Problem:
Note each line in the data below that holds "named", and copy it.

Records excerpted from a collection

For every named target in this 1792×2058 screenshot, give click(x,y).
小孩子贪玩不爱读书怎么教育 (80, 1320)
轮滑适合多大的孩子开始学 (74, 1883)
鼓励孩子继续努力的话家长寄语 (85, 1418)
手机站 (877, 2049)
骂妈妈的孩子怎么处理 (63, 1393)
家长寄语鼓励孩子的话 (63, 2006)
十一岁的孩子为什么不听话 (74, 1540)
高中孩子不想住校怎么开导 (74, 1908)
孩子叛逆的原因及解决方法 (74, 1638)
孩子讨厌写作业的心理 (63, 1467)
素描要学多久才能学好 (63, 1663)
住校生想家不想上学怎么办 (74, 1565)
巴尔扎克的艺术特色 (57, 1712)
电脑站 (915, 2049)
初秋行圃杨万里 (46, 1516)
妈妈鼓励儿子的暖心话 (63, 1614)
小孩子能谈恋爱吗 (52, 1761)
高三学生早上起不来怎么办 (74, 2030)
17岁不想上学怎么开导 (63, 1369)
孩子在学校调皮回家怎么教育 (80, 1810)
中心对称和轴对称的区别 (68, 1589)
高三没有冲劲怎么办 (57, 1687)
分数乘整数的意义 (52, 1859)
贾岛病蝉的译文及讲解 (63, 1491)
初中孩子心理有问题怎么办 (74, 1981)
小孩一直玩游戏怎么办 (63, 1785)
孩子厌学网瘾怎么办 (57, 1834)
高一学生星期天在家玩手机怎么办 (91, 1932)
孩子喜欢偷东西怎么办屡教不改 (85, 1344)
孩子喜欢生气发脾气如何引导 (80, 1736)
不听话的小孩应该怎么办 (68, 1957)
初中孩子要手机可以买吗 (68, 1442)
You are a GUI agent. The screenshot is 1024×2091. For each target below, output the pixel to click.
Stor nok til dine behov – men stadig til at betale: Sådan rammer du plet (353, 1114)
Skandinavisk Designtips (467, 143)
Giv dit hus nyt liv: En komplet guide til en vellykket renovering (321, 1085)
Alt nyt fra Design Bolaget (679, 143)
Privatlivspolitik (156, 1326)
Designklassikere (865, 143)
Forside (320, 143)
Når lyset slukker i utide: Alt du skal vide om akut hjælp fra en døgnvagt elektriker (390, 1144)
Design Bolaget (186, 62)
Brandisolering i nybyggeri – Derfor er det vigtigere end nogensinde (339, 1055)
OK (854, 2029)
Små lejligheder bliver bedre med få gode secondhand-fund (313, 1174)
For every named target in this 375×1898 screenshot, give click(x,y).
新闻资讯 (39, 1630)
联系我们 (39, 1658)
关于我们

Result:
For every named target in this 1792×2058 screenshot, give click(x,y).
For every named target in this 375×1898 screenshot, give click(x,y).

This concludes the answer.